Me entregan, como regalo, dos pequeños hojas que recojo y guardo con cariño entre las páginas de mi libreta. También me protegen del frío viento.
Los helechos parece que quieren tomar la fortaleza por asalto y ascienden de manera discreta por sus verticales paredes.
…Un halo de misterio rodea esta sombría cara del recinto amurallado. Noto la presencia de las ninfas y genios del lugar, pero no siento inquietud ni miedo. Prefiero dejarme llevar por el momento. El eucalipto que tengo delante cruje como las cuadernas de un barco atravesando un temporal.
Llego al final del camino que rodea al Hacho contento de lo percibido y sentido. Inicio mi regreso a casa atravesando el parque de San Amaro. La primavera parece que se ha adelantado. El color verde y amarillo han vuelto al campo.
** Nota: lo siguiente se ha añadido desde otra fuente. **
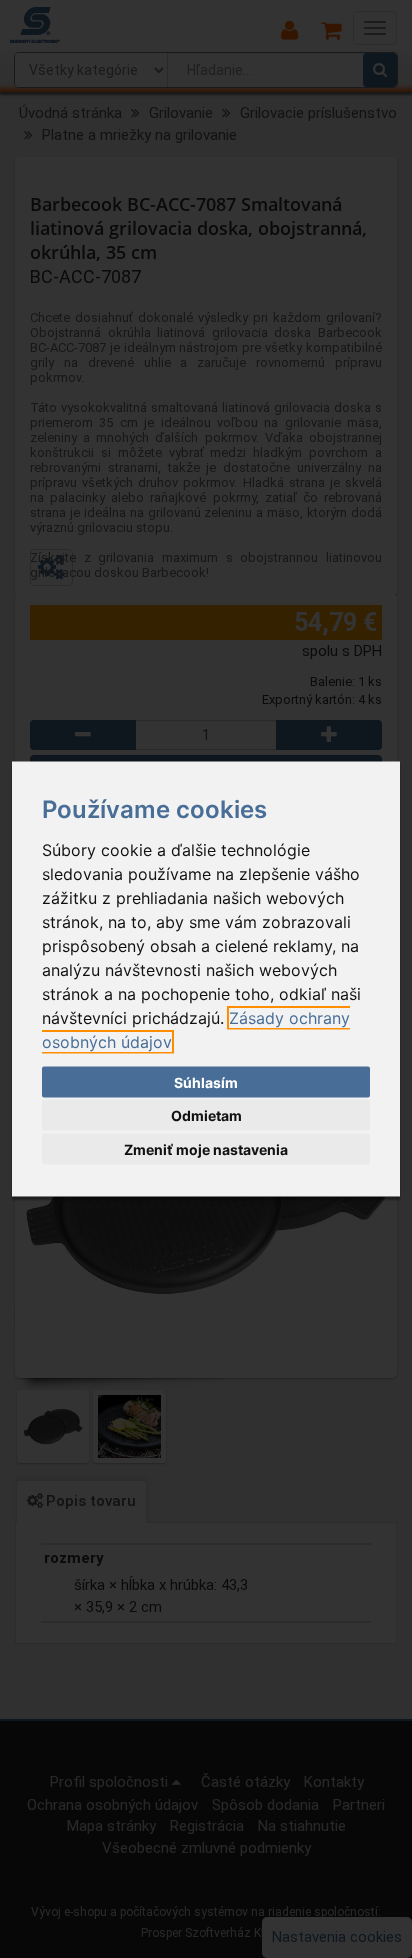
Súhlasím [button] (206, 1081)
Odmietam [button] (206, 1115)
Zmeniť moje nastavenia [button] (206, 1148)
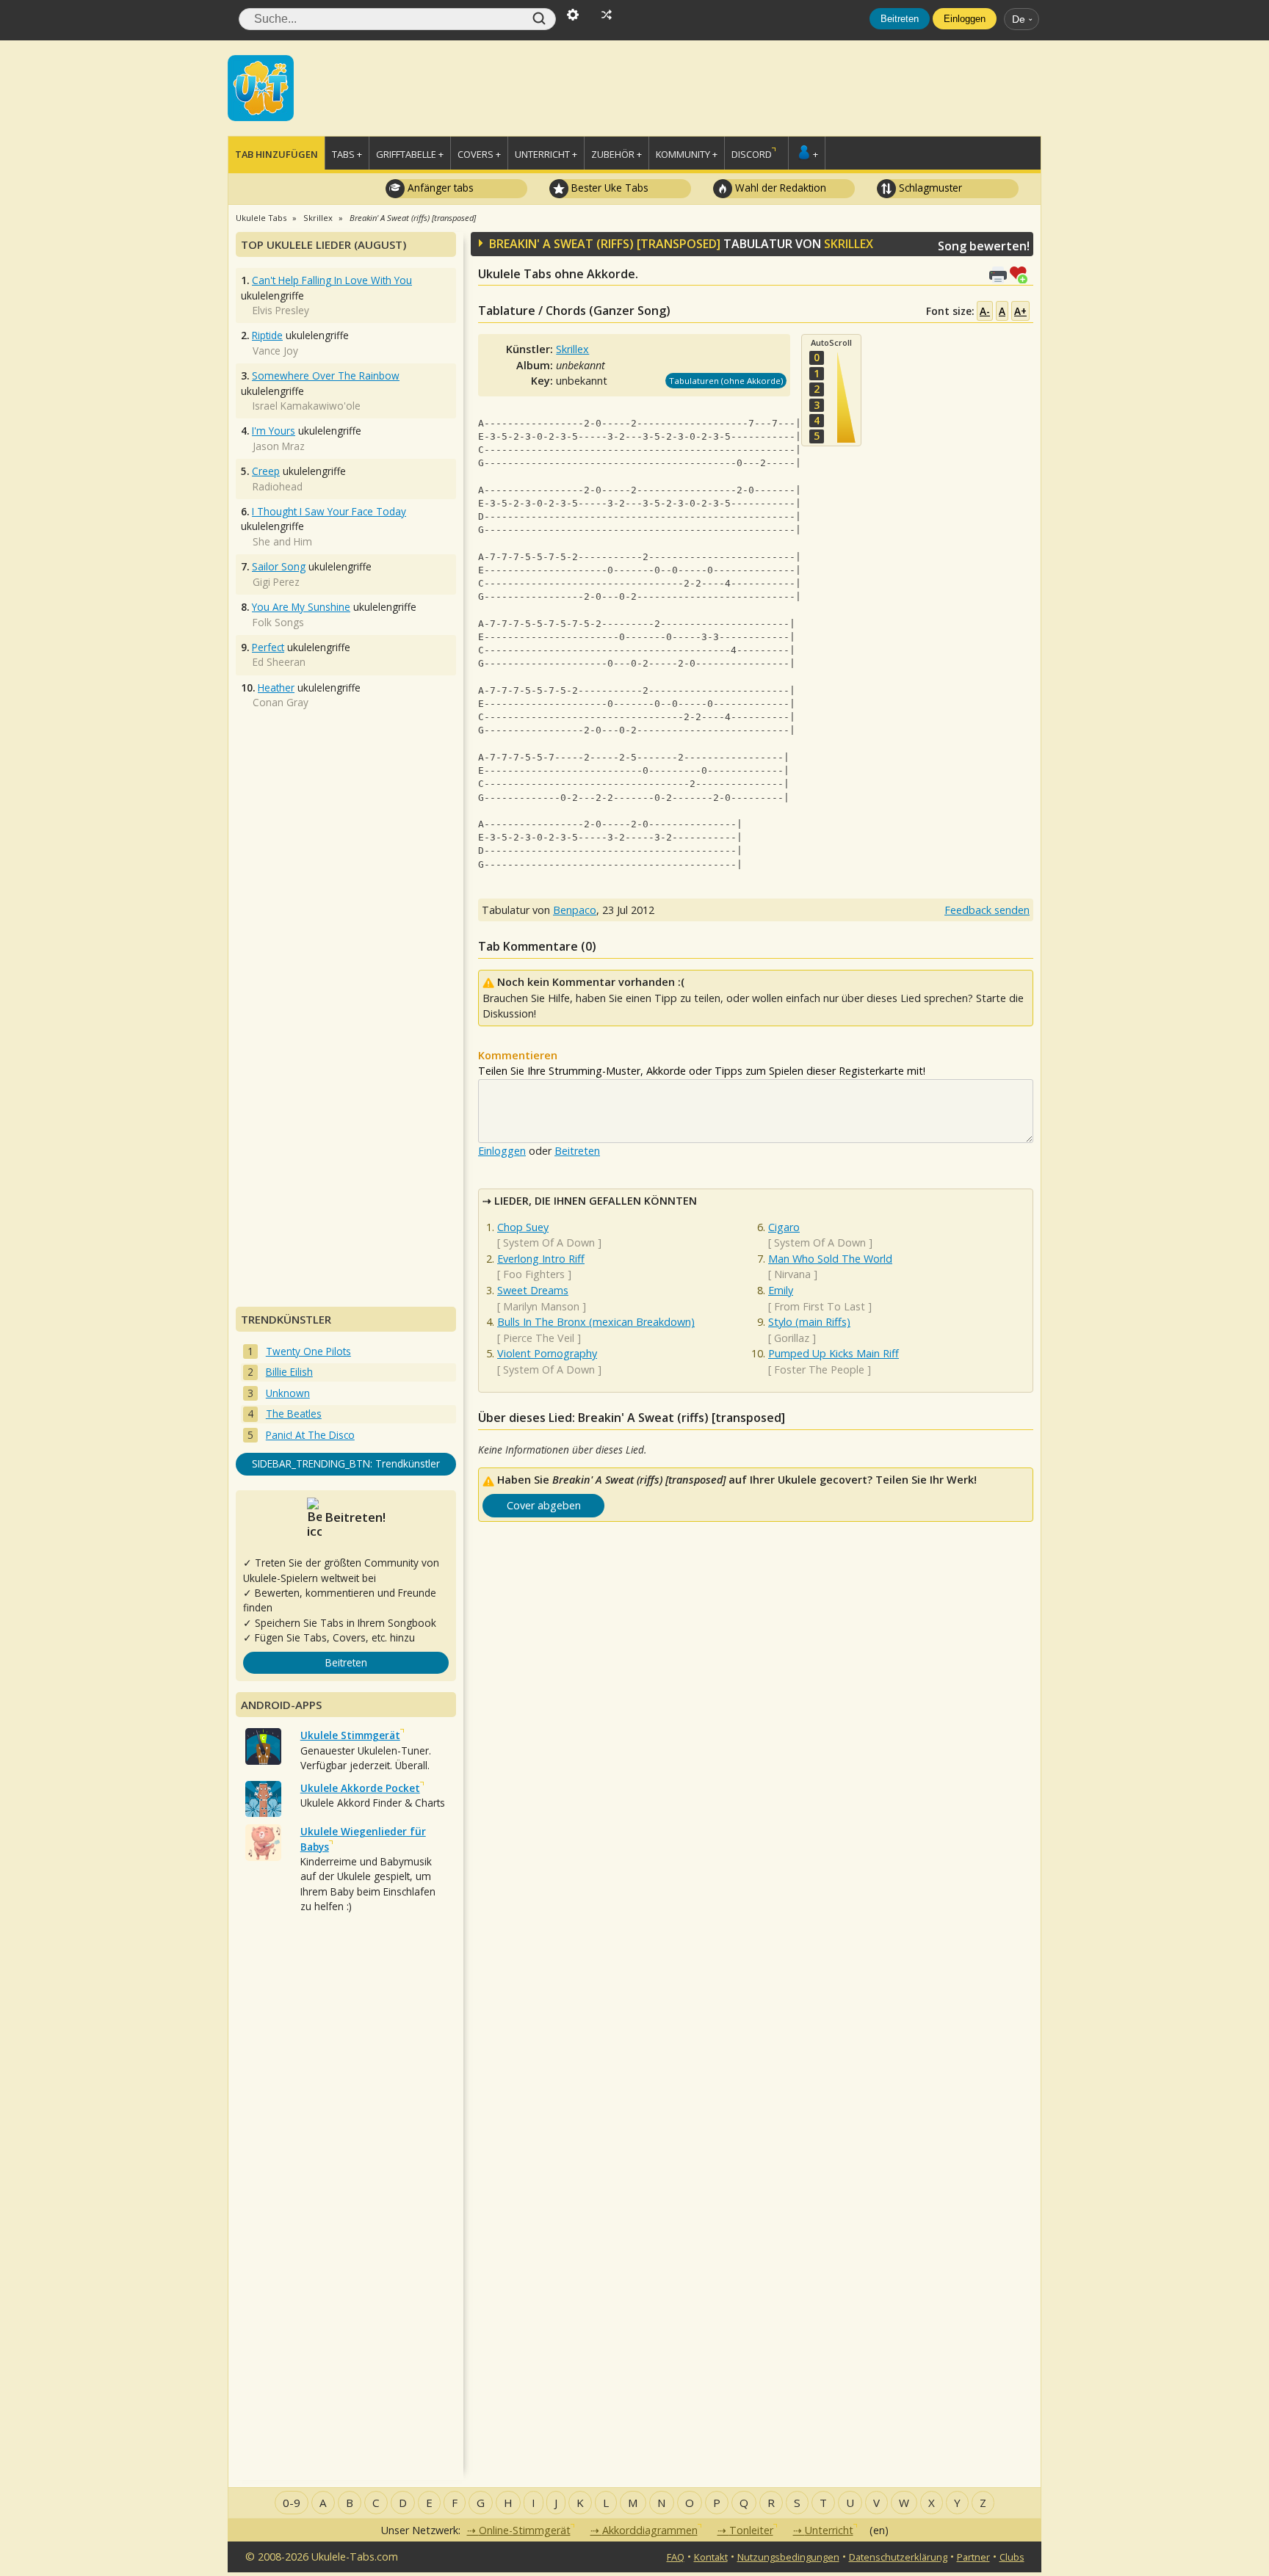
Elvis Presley (281, 310)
Las flores de las jaras están secas. No obstante, sus hojas empiezan a recuperar su acostumbrado brillo y tacto pringoso y a desprender el intenso olor que las caracteriza.
Me entretengo disfrutando con el llamativo color verde del eneldo, con el olor de las hojas de las diferentes especies de plantas que podemos encontrar en el parque y con sus variadas formas y tonalidades.
El mar tiene motivos para estar enfadado conmigo. Hoy no he hablado de él. He preferido dejarlo para el final. Sentado bajo un hermoso pino, cuyas raíces han creado un cómodo asiento, observo las olas que van a morir a la playa de San Amaro. La desacostumbrada dirección del viento hace que el mar incida directamente sobre la costa norte de la ciudad, como si quisiera separarla de la parte que la une al continente africano. Desea cumplir el sueño de Ceuta de ser una extravagante isla flotando por el ancho mar a merced de los cambiantes vientos.
…Experimento esta habitual sensación íntima de estar viviendo un momento mágico. No existe, para mí, más tierra que Ceuta; ni más tiempo que el que ahora experimento. Esta bahía que contemplo es mi particular ínsula de Barataria, y yo soy su rey y único habitante. Mi única compañía son las aves, los árboles y el mar. Todo lo demás es accesorio para mí.